With a remote, Trunks opened one of the lauching bays to reveal a ship Pan had known once before. The octopus-looking contraption had been shined up and renovated, but it was still the same ship.

"It was the place where my heart and soul had met their match. I figured it'd be a suitable place and it'll take us away from any prying eyes. I mean, with our families, Dende, AND the media, I doubt we could go anywhere on the planet and totally be unobserved. It would be difficult to perform knowing there's so many eyes on us."

Pan's jaw was still on the ground, but Trunks was right. This was the best escape they could have.

"Uhm, since we don't have a 'threshold' for me to carry ya over, how 'bout I just carry ya onboard?" Trunks said as he gracefully swept a still-stunned Pan into his arms.

Once inside, Trunks gently set her down and Pan returned to reality to take a look about.

"I like what you've done to the place." she commented.

Trunks had modified certain rooms and spaces. They weren't on a year-long journey afterall.

"I'm glad you approve. Now, let's get underway. I'm dying to get away from here." Trunks remarked as he led her to the piloting area.
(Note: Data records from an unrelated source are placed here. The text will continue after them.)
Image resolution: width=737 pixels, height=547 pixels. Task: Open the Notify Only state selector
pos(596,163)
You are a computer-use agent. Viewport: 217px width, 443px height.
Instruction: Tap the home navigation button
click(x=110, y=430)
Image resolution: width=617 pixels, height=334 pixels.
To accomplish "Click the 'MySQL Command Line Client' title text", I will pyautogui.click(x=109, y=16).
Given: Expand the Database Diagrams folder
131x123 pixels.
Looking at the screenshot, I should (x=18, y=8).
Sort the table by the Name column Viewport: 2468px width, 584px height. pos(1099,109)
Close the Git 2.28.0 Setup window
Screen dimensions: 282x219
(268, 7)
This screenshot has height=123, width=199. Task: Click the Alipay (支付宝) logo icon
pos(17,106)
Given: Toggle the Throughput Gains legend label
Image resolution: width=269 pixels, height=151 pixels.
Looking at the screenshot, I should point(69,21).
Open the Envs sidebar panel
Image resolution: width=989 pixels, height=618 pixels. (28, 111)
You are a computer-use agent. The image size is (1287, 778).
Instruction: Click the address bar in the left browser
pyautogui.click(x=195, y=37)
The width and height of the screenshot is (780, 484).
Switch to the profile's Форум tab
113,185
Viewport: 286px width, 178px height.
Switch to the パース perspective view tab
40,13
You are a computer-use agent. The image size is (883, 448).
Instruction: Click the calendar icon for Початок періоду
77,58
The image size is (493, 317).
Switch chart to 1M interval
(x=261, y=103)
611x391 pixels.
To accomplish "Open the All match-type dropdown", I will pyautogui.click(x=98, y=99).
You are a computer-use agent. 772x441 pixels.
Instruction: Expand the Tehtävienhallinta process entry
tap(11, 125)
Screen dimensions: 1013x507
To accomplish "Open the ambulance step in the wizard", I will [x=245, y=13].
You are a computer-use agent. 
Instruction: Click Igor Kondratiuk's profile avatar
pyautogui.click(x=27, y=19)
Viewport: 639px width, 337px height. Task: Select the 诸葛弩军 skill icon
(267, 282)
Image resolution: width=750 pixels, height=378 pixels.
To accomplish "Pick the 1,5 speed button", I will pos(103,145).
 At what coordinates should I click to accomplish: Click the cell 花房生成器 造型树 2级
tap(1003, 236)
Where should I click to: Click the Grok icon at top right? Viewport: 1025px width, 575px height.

That area was virtually unchanged and brought back many memories, both good and bad for both of them.

"So where are you taking me? We're not going to spend the entire honeymoon in this--"

Trunks cut her off. "We could I mean, we might anyway, but no, I have a place in mind...just in case we want to do something else."

The way Trunks had phrased that sent slight jitters up Pan's spine. She was very inexperienced in the type of love her husband was talking about. She wasn't quite sure what he meant, but she trusted him anyway. Afterall, the foundation of marriage was love, honor, and TRUST.

As they departed with a large rumble and rocketblast, the others waved them off as the media could only gaze, stunned and helpless.

One ZTV reporter commented, "Uh, I think they're going into outerspace!? Ladies and gentlemen, they are going into space!"

to be continued...

Note: Next chapter will likely be rated NC-17 and a lemon. If you don't wanna read, it's okay. I will progress with the story a chapter later, without you missing any of the plot if you skip this next chapter.